*** Source data

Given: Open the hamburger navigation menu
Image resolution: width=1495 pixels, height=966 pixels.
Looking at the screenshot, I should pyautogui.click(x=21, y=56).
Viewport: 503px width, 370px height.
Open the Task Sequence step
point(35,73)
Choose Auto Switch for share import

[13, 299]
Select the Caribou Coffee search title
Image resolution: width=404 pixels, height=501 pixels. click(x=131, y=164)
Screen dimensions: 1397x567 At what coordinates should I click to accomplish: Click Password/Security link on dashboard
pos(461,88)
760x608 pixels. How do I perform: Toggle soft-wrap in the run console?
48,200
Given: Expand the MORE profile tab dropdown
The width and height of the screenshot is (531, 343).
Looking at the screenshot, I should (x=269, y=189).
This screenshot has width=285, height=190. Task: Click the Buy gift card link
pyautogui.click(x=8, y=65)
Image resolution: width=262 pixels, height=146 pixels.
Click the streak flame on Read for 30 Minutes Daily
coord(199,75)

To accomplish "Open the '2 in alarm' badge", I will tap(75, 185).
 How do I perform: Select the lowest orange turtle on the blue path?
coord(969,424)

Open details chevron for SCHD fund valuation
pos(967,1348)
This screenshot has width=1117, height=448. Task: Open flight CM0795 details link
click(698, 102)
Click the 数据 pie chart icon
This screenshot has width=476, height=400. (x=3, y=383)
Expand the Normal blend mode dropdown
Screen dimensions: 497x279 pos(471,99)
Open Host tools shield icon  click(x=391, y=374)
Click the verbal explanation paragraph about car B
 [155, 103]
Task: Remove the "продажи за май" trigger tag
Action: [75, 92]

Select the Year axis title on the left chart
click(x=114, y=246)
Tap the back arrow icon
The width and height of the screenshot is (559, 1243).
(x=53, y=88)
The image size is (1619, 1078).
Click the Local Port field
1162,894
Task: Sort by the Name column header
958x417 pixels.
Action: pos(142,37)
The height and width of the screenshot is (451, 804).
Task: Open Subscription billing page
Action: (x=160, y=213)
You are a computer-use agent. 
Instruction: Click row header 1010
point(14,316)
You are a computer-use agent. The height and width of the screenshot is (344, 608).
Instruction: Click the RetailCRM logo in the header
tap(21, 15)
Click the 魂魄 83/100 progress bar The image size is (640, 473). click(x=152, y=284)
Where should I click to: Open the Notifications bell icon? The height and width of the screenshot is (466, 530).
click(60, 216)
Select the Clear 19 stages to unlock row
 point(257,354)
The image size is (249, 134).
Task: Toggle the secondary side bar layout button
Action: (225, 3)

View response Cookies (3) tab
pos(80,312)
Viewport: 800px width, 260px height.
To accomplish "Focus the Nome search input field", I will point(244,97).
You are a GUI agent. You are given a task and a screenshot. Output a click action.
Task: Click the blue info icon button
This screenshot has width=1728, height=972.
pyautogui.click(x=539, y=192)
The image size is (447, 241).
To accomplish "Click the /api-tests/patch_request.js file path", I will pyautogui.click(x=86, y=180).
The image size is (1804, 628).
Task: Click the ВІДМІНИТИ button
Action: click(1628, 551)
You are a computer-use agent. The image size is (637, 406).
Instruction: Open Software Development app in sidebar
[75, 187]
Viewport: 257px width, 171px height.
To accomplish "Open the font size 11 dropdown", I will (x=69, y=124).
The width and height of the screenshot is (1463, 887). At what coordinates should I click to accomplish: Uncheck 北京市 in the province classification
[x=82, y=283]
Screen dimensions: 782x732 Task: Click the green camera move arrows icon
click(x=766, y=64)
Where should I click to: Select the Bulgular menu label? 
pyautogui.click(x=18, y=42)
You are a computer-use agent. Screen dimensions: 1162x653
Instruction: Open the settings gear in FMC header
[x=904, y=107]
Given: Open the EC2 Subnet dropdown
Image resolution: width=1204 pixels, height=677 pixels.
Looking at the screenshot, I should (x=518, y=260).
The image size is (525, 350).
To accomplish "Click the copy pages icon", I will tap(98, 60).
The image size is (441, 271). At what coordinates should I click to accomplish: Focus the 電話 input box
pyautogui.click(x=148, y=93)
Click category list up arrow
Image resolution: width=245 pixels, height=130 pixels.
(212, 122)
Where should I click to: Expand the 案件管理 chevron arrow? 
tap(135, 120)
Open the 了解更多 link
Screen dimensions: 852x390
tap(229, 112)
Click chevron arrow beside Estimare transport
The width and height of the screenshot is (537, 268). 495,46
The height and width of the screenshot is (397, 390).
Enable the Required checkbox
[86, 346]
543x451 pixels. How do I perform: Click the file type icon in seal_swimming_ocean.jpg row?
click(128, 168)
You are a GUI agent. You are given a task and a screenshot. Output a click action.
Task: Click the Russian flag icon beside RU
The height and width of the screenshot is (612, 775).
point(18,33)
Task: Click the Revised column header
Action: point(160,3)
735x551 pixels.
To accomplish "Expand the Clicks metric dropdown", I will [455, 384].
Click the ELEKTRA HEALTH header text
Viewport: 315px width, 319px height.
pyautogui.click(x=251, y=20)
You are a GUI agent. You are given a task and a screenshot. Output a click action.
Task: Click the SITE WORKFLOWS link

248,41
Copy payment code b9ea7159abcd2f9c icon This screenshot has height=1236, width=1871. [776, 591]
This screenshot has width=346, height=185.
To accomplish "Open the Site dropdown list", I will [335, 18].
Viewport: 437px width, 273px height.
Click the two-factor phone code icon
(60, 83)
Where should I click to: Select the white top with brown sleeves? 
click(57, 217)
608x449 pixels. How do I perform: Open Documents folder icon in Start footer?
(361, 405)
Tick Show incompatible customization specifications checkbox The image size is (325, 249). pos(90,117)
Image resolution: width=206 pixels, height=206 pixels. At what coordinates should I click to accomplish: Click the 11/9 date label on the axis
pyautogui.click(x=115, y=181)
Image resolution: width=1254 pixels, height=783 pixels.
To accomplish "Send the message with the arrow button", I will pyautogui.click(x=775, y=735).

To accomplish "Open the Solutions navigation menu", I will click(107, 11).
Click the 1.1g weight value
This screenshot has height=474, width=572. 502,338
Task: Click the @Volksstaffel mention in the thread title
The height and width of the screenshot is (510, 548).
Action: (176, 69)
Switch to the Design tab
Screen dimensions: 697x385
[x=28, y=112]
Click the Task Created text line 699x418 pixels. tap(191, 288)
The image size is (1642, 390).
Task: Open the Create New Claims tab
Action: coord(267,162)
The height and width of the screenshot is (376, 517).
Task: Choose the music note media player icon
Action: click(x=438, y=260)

******

■ Set problem ■
Please identify every line in the rows above that contains the word "This" and copy each one.

■ Final answer ■
This screenshot has width=285, height=190. Task: Click the Buy gift card link
This screenshot has width=1117, height=448. Task: Open flight CM0795 details link
This screenshot has width=476, height=400. (x=3, y=383)
This screenshot has width=1728, height=972.
Copy payment code b9ea7159abcd2f9c icon This screenshot has height=1236, width=1871. [776, 591]
This screenshot has width=346, height=185.
This screenshot has height=474, width=572. 502,338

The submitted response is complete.